It always makes me laugh when this happens (well when I say 'laugh' I mean in very pissed off kind of way - I don't burst out in hysterical peals of joy gushing 'oh how wonderful! We'll have to live on bread and that half a jar of capers at the back of the fridge for the rest of the week! HOW HILARIOUS!).
No I (sort of) laugh because when your card gets refused at the check out, the cashiers still seem to become mightily embarrassed about it on your behalf. It's like the last taboo. I mean they will scan your purchase of lubricant jelly and a large cucumber without even raising an eyebrow, but your card gets refused and they are blushing the colour of a beetroot.
They come over all 'I'm REALLY sorry, the machine just won't take that card! Silly old machine! It does happen all the time you know. Probably just the computers! I'm SO sorry - have you got another card?'.
I always want to shout 'NO HONESTLY IT'S FINE. Really. I just don't have any money to pay for this food with. I know you are clearly cringing on my behalf but honestly - you needn't worry. Compared to the rest of my life THIS IS NOTHING. I have had far dirtier laundry aired than the state of my current account. Have you read my blog?'.
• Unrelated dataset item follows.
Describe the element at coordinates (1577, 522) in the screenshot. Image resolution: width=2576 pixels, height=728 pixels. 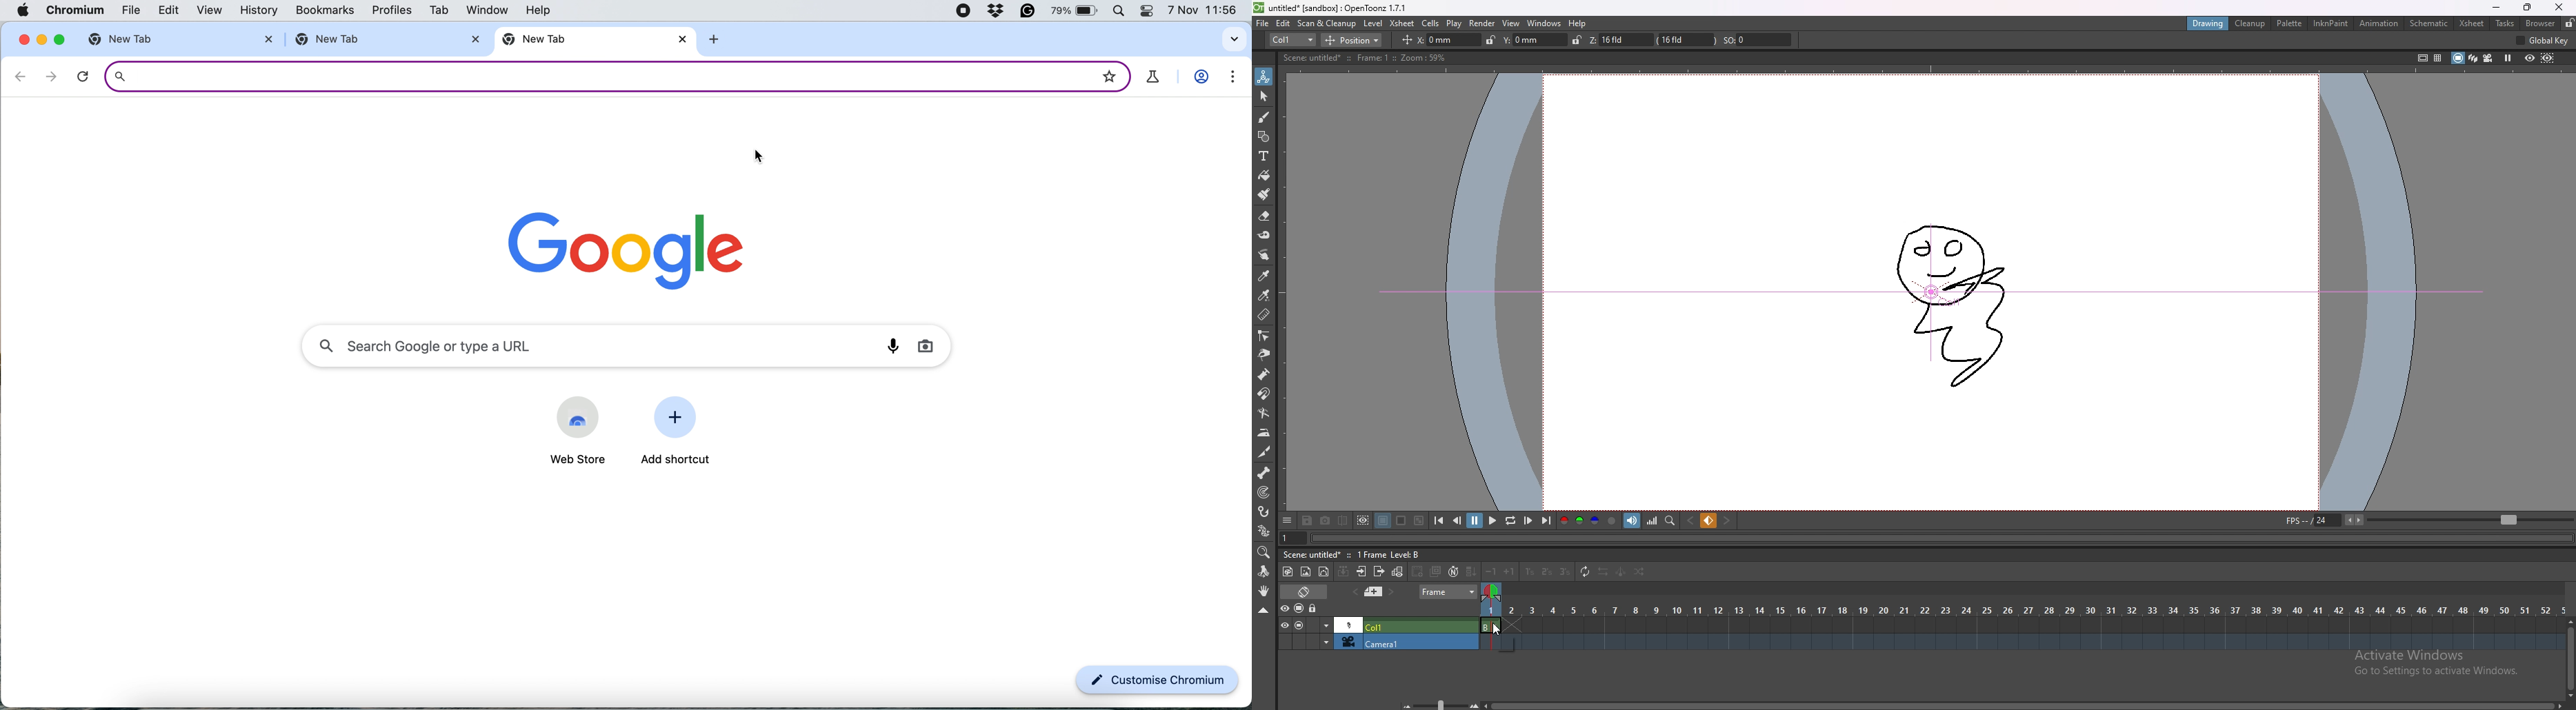
I see `green channel` at that location.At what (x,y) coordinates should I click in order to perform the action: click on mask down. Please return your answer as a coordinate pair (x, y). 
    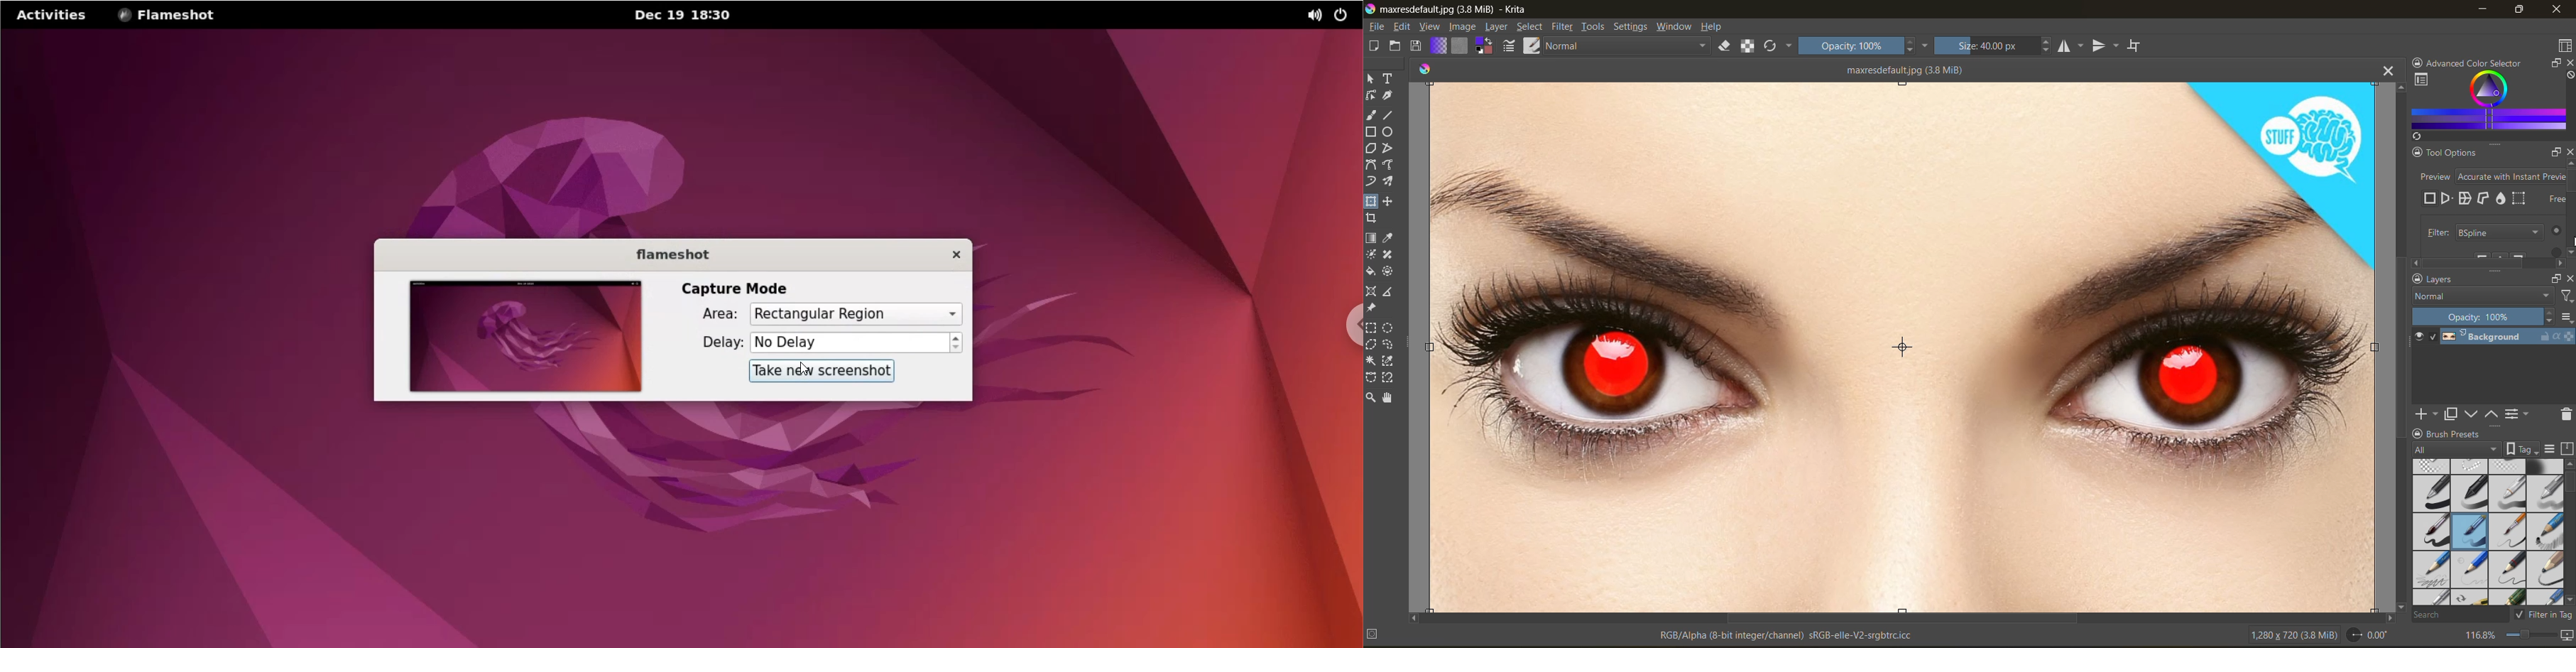
    Looking at the image, I should click on (2473, 413).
Anyway I had no money and I needed some so on Sunday I did a car boot sale.
Oh deep joy.
That strangely British tradition of getting up at 5am to hump a load of old tat to a field somewhere so people can haggle with you over a 50p computer mouse.
Well I made £60 so it's lobsters in the kids' lunchboxes from here on in but my oh my can you do some interesting people watching at car boot sales. I could probably write a short novella on the subject but I shall (for all of our sakes) summarise the day as follows:
- No. of men spotted who, if I was single, I would have contemplated a romantic interlude with: Nil (there was one brief moment of hope when I spied a guy who looked a bit like Slash of ex-Guns n Roses fame but on closer inspection he had brown front teeth and barely reached the height of my nipples - a deal breaker on two counts so he was out. Plus I have the feeling that the real life Slash doesn't hang out at car boot sales. Probably.).
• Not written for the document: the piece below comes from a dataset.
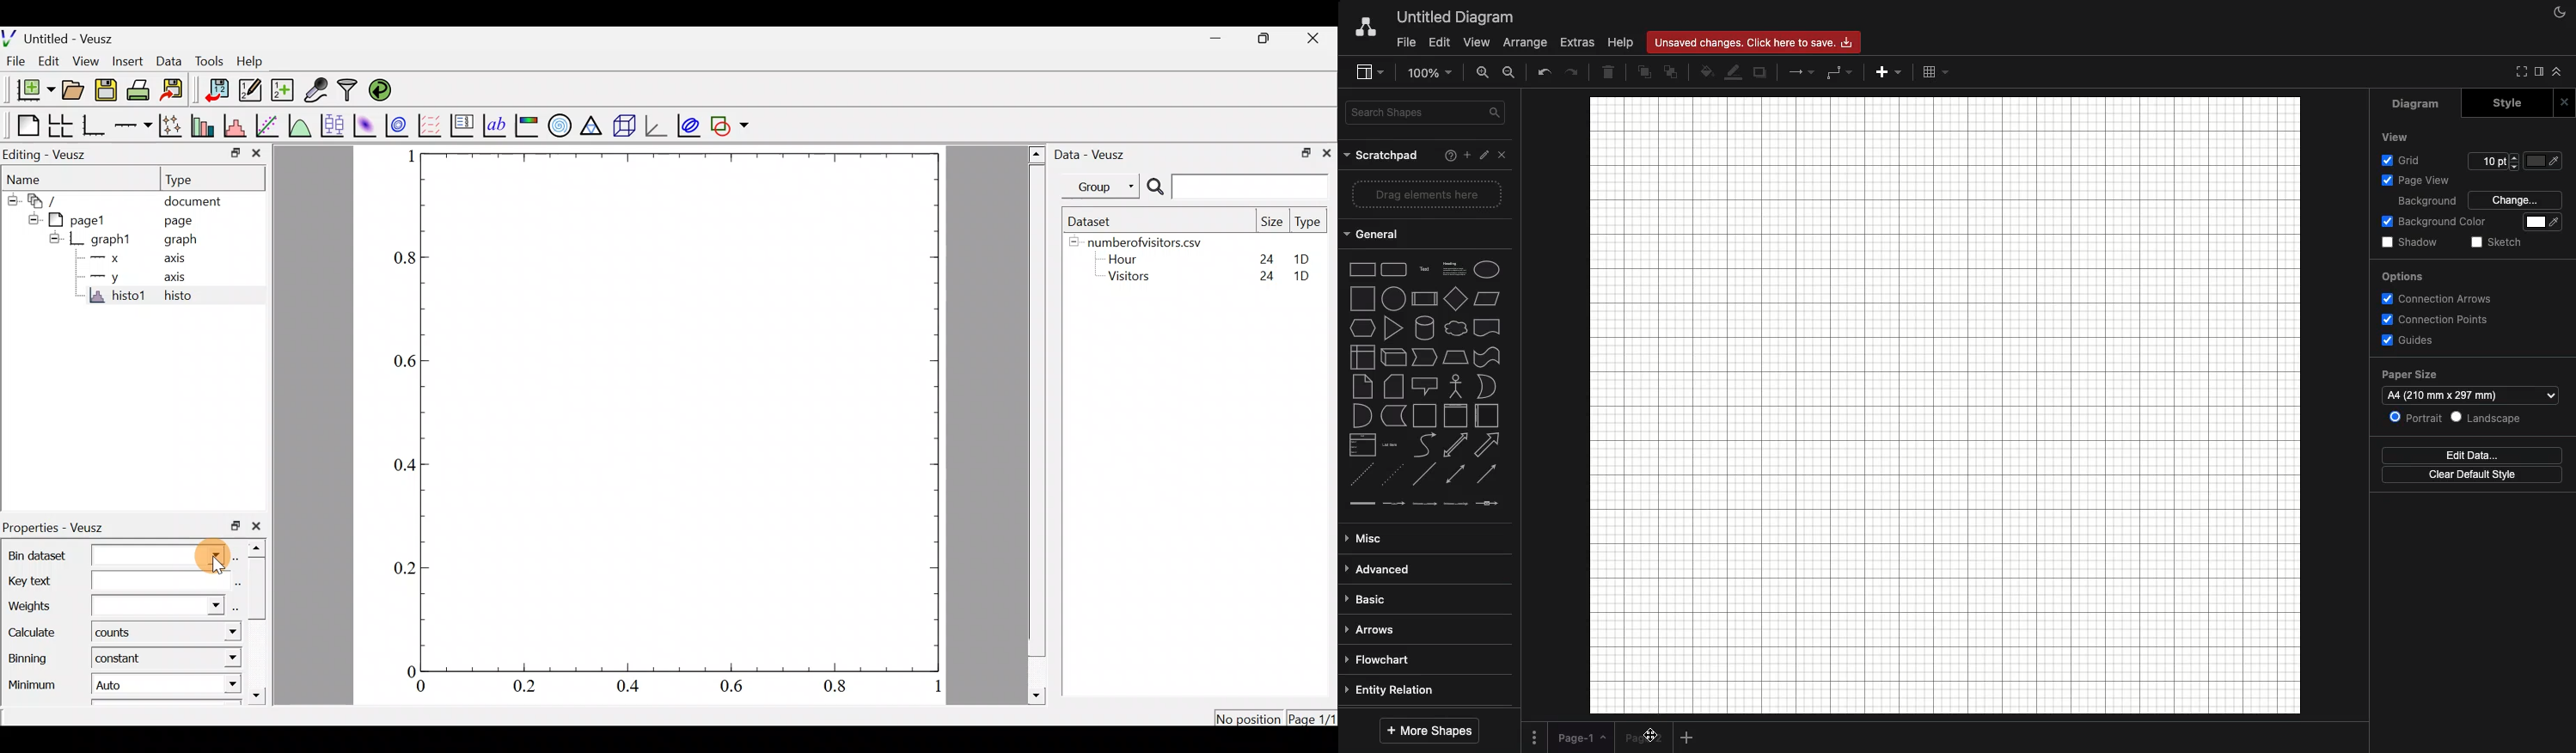  I want to click on Arrow, so click(1800, 71).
- No. of women with very ample bosoms wearing Lycra-strapless boob tube style tops which offered vastly insufficient support: circa 77 (most of whom seemed to lean over my boxes whilst threatening to unleash their 'puppies' at any moment).
- No. of toddlers seen being shoe-horned back into buggies whilst screaming 'NOOOOOOO' and sobbing 'DAT ONE, DAT ONE' whilst pointing at the ice cream van/stall full of toys/fairground ride: 199 (and I was so grateful mine wasn't there to be one of them).
- No. of cases of sunburn spotted so severe it appeared as if the person had been lying under the grill: too many to count.
- No. of dirty old men who asked me if I'd used the toilet seat I was selling: 1 (and 1 was enough - and he bought it for a quid, crack and all, so I was fine with that. When I say 'crack' I mean there was a crack in the toilet seat. It didn't come with any other kind of crack thrown into the deal).
- No. of sex books which fell out of the bag from the loft and I had to withdraw from the stall because I just could NOT stand there and watch old pervs leaf through them and then look up at me and then look down at the book again. Not for 50p anyway: 3 (I should add here I didn't even know we still had these sex books. They stem back to my days at Uni and a foray into obtaining books from book clubs under false names whilst living in temporary accommodation - I think is technically known as 'theft' - anyway when we graduated, I ended up with all the sex books. Bravo).